If what happened on lap seven at Sepang was bad for MotoGP, the events which have followed have made it infinitely worse. Rossi’s single act of frustration has unleashed a tidal wave of insanity which has battered MotoGP, washing away the good and leaving it battered and stained.
And every time you think it has finished, yet more madness emerges to engulf the sport, dragging it further down into the depths. It is a hard time to be a fan of the most exhilarating sport on the planet.
The incident itself was ugly, but it can hardly have come as a surprise. When Valentino Rossi launched his surprise attack on Marc Márquez in the press conference, accusing the Spaniard of trying to prevent him from becoming champion, a reaction from Márquez was inevitable.
These are the two biggest egos in the MotoGP paddock, and with some justification. Rossi is the legend who both raised the profile of the sport and has dominated the sport for longer than any other rider in history.
Márquez is the prodigy who set about smashing the record books on his entry into MotoGP, and is the man set to usurp Rossi’s place in the history books. Neither man is willing to step aside, both feel they are deserving of exceptional respect.
So two angry men took to the track on Sunday, and inevitably, once their paths crossed, bad things happened. Márquez, apparently furious at being attacked on Thursday, raced Rossi as if it was the last lap of the race and the title depended on it.
Rossi, unable to beat Márquez outright, lost his cool and ran the Spaniard wide and caused him to crash. It seemed like the lowest point in MotoGP for a very long time, but much worse was to come.
Men Behaving Badly
First, there was the podium incident, when Jorge Lorenzo appeared to give Valentino Rossi the thumbs down as the Italian received his trophy. Was Lorenzo really showing his disdain for Rossi?
We don’t know, what we do know is that Lorenzo was loudly booed as he received his trophy, and at other points during the ceremony.
Perhaps he was showing his anger at that. Then again, given his angry words in the press conference, denouncing the decision by Race Direction to allow Rossi’s result to stand, maybe he was showing displeasure at Rossi’s result.
Then there was the press conference itself, in which Lorenzo complained bitterly about Rossi not being disqualified. The Spaniard had been shown the moral high ground, and had walked resolutely in the other direction.
It was an opportunity for Lorenzo to answer with quiet dignity, and perhaps gain some popularity from the incident. He failed, and instead, ended up being usurped by Dani Pedrosa, who exemplified how a champion should react.
The two riders involved reacted exactly as you might expect, Márquez claiming that Rossi had kicked his brake lever, and saying the Italian was “out of control”, Rossi reiterating his claim that Márquez was trying to make him lose the championship, and had been slowing him up so that Lorenzo could get away.
Rossi told reporters that Márquez’ manager Emilio Alzamora had told him that Márquez blamed Rossi for putting him out of the 2015 championship.

## [Data]
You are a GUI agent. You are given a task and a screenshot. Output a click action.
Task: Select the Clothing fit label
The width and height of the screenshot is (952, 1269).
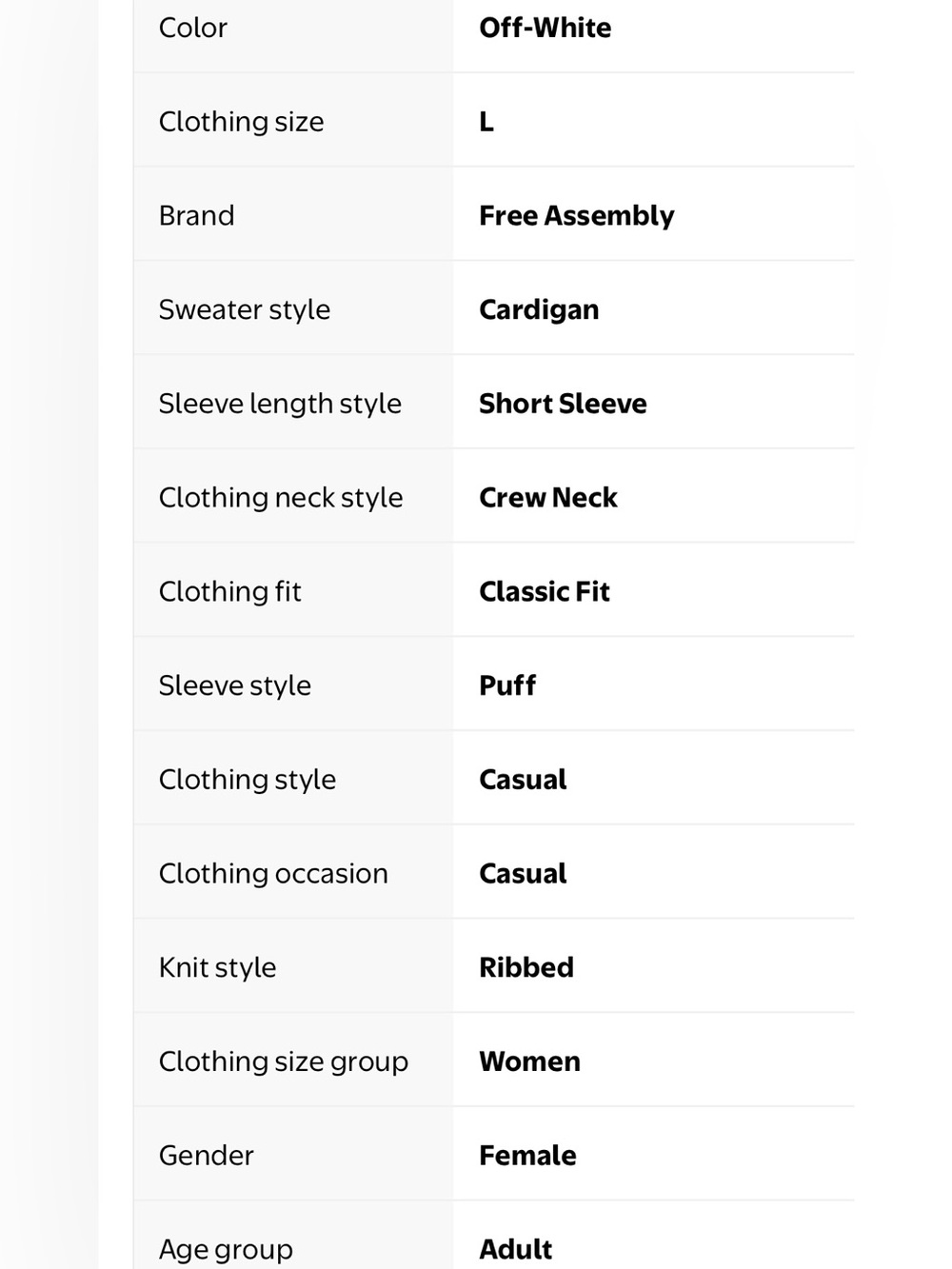(x=229, y=592)
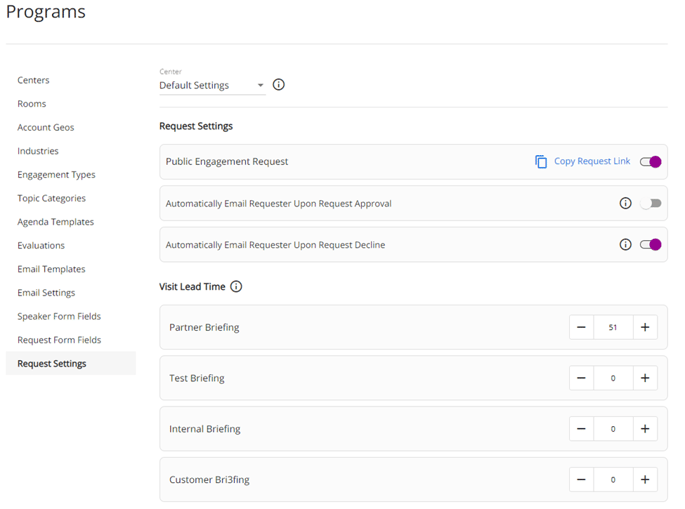Decrease Partner Briefing lead time with minus

(581, 327)

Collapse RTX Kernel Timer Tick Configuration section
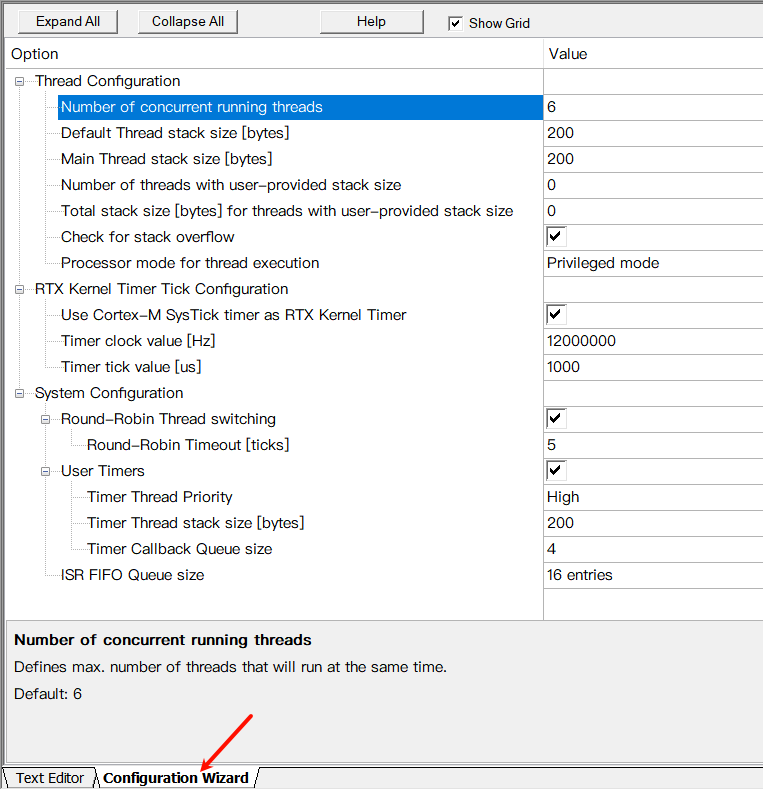pyautogui.click(x=20, y=289)
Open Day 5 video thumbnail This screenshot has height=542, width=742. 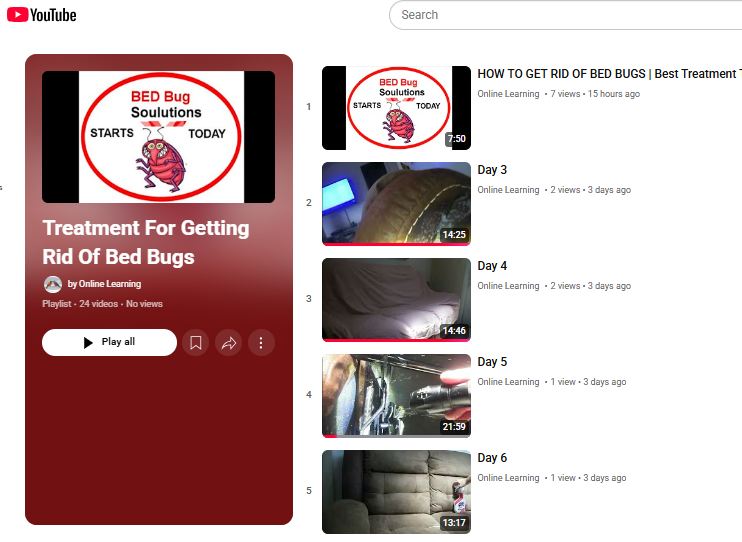coord(397,396)
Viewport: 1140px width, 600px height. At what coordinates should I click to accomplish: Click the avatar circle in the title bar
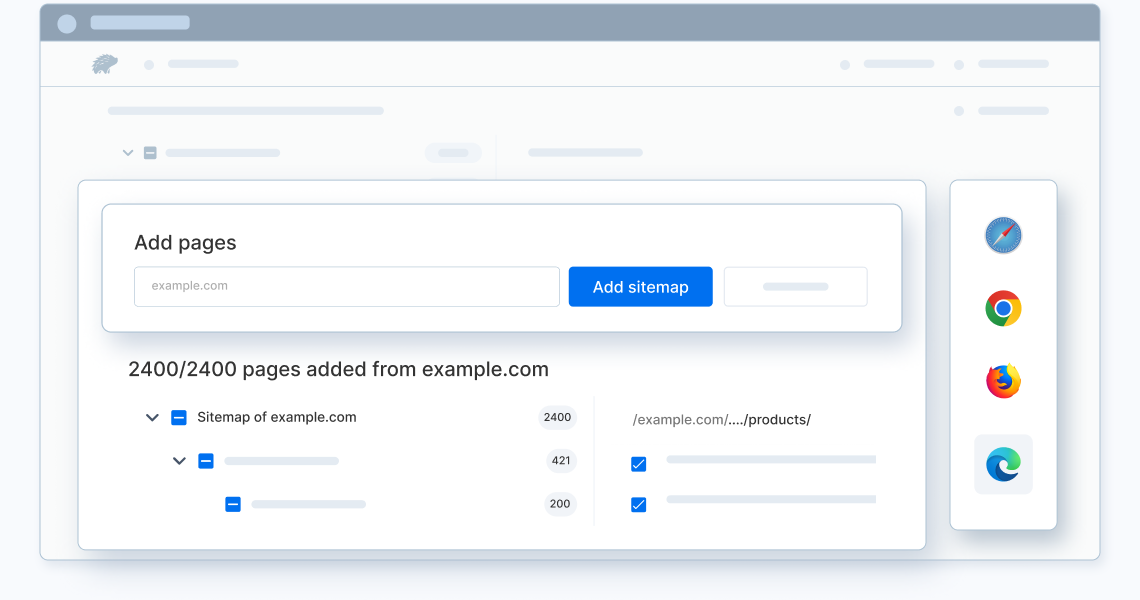pos(65,22)
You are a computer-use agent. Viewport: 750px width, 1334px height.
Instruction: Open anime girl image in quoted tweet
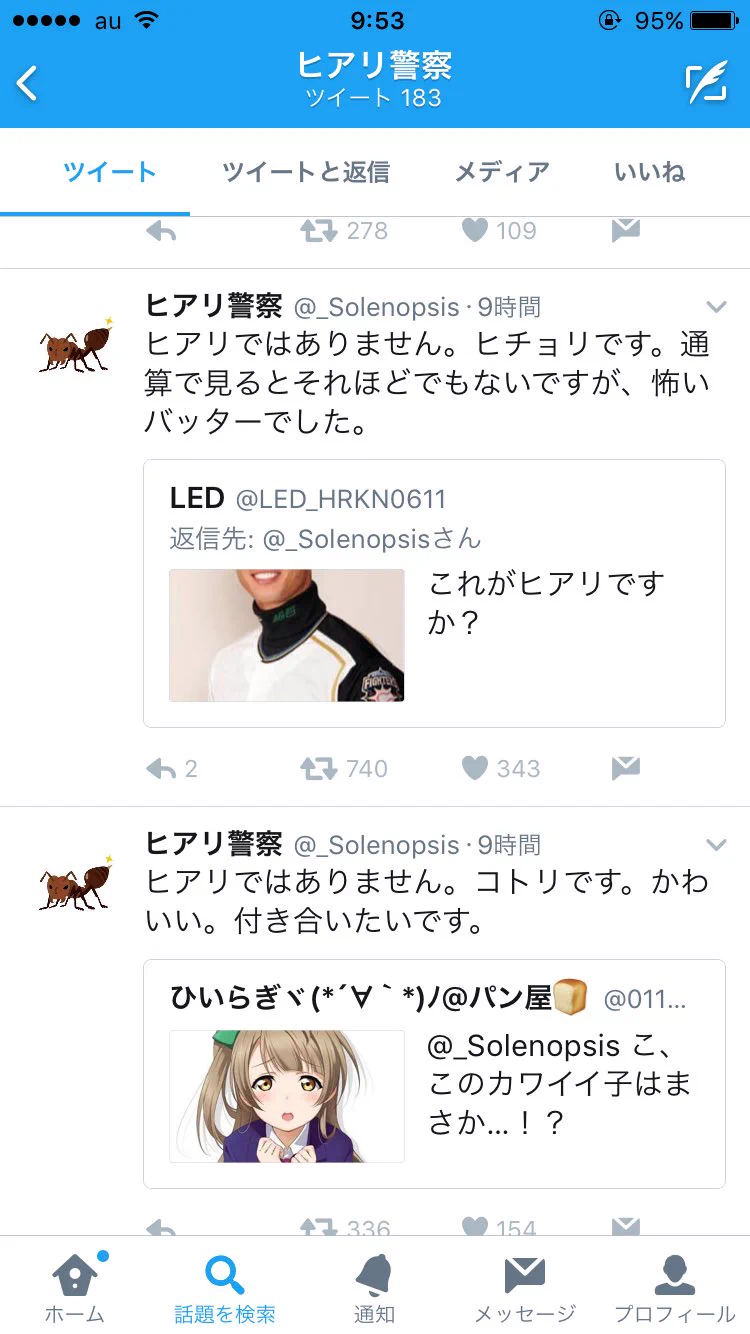[287, 1096]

## [Complete the following]
• A. In the text about the Sepang incident, who did Rossi say told him that Márquez blamed Rossi for putting him out of the 2015 championship?
• B. Carry on the text about the Sepang incident, starting after its last sentence.
The rows are separate material and have nothing to do with the text.

## [Results for each task]
• A. Márquez' manager, Emilio Alzamora.

• B.
Entourage
Behind the scenes, it got pretty ugly. The head of Valentino Rossi’s fan club was filmed going to the Repsol garage and hurling abuse. Rossi’s helmet specialist also headed into the Repsol garage, and tried to get near Márquez.
In the Repsol garage, reactions were explosive, with yet another disagreement between crew chief Santi Hernandez and Alzamora.
The role played by Alzamora is a questionable one. The Spaniard has taken over the mantle vacated by Alberto Puig, and is exerting excessive influence in the paddock.
There have been complaints from photographers at being excluded from the team end of Parc Fermé, making it impossible to get genuine reaction shots from the riders any more.
This, it is said, was because the people in Márquez’s entourage exerted undue influence over Dorna. Alzamora and Márquez’s management have had several more run ins with photographers, over the use of photos without either credit or payment.
I also have personal experience of being on the wrong end of Alzamora. In 2012, at the Moto2 press conference in Barcelona, after Márquez had run wide into La Caixa, then come back inside and knocked Pol Espargaro off in the process, I asked Márquez if he was still having vision problems.
This was the year in which radical surgery had been required to fix Márquez’s vision after his crash in Sepang. After the press conference was over, Alzamora came over and in a loud voice, accused me of being a bad journalist for asking the question.
I may or may not be a bad journalist, but asking that question is what any journalist should do.
Throw It All Away Over Nothing
Then there was Repsol, who issued what is arguably the most bizarre press release of all time after the race. Apart from once again claiming that Rossi had kicked Márquez, it contained the following lines:
“Repsol are deeply saddened that situations like that which occurred today in Sepang exist, especially as the company feel proud of sporting values: Companionship, competitive spirit and commitment from riders. Without these values, it would not make sense for Repsol to participate in the sport as a sponsor.”
Leaving aside for a moment the fact that Repsol has sponsored Marc Márquez for most of his racing career, and that Márquez’s vision of ‘sporting values’ is the reason the penalty points system came into existence, the threat to withdraw over this incident is stretching credibility.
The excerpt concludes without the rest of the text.